Example Input 1: 400 897
Example Output 1: 366
Example Input 2: 1000 1236498
Example Output 2:777
No it's not homework, it was on one of the midterms and it's been killing me. I though about taking the first numbers last digit with %10 then taking the second numbers digit with %10 comparing them but...I just can't get it to work...I ended up with an endless loop...I just don't understand how to get every digit of the numbers and compare them to the other number.
#include <stdio.h>
int main () {
int N, X, num_N, num_X, i, lastDigit_N, lastDigit_X, flag, smaller_than_N;
scanf("%d%d", &N, &X);
smaller_than_N = N - 1;
for (i = smaller_than_N; i > 0; i--) {
num_N = i;
num_X = X;
flag = 0;
while (num_N > 0) {
lastDigit_N = num_N % 10;
while (num_X > 0) {
lastDigit_X = num_X % 10;
if (lastDigit_N == lastDigit_X) {
break;
}
else {
flag = 1;
}
num_X /= 10;
}
num_N /= 10;
}
if(flag) {
printf("%d", i);
break;
}
}
return 0;
}
You could build a bitmask for your numbers showing the digits which are contained.
uint16_t num2bitmask(int number)
{
uint16_t result = 0;
while (number) {
int digit = number % 10;
number /= 10;
result |= (1 << digit);
}
return result;
}
With this function, you can create your bitmask for X and then iterate from N-1 down to 1 until you find a value which doesn't have any bits in common with the other value.

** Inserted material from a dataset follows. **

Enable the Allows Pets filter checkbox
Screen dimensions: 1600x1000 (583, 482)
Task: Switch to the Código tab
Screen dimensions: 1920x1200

If you have a number with digits d_1, d_2, ..., d_n, and you're allowed to use digits in the set D, then possible solutions look like:
d_1, ..., d_{i-1}, max(d in D | d < d_i), max(d in D), ..., max(d in D).
That is, the digits are the same up to some point, then the next digit is as large as possible while being below the input digit, then the rest are just as large as possible.
Not all these "solutions" will be valid, but if you iterate through them in reverse order (there's exactly n for an input number of size n), the first valid one you find is the answer.
Some code, including tests:
#include <stdio.h>
int digit_length(int a) {
int r = 0;
while (a) {
a /= 10;
r += 1;
}
return r;
}
int get_digit(int a, int k) {
while (k--) a /= 10;
return a % 10;
}
int largest_different(int a, int b) {
int lena = digit_length(a);
int invalid = b ? 0 : 1;
for (; b; b /= 10) invalid |= 1 << (b % 10);
int max_valid = 9;
while (max_valid >= 0 && (invalid & (1 << max_valid)))
max_valid--;
if (max_valid == -1) return -1;
for (int i = 0; i < lena; i++) {
int d = get_digit(a, i) - 1;
while (d >= 0 && (invalid & (1 << d)))d--;
if (d < 0) continue;
int solution = 0;
for (int k = lena - 1; k >= 0; k--) {
solution *= 10;
solution += (k < i ? max_valid : k > i ? get_digit(a, k) : d);
}
return solution;
}
return -1;
}
int main(int argc, char *argv[]) {
struct {int n; int x; int want;} examples[] = {
{400, 897, 366},
{1000, 1236498, 777},
{998, 123, 997},
};
int error = 0;
for (int i = 0; i < sizeof(examples) / sizeof(*examples); i++) {
int got = largest_different(examples[i].n, examples[i].x);
if (got != examples[i].want) {
error = 1;
printf("largest_different(%d, %d) = %d, want %d\n",
examples[i].n, examples[i].x, got, examples[i].want);
}
}
return error;
}
There's not always a solution. In that case, the function returns -1.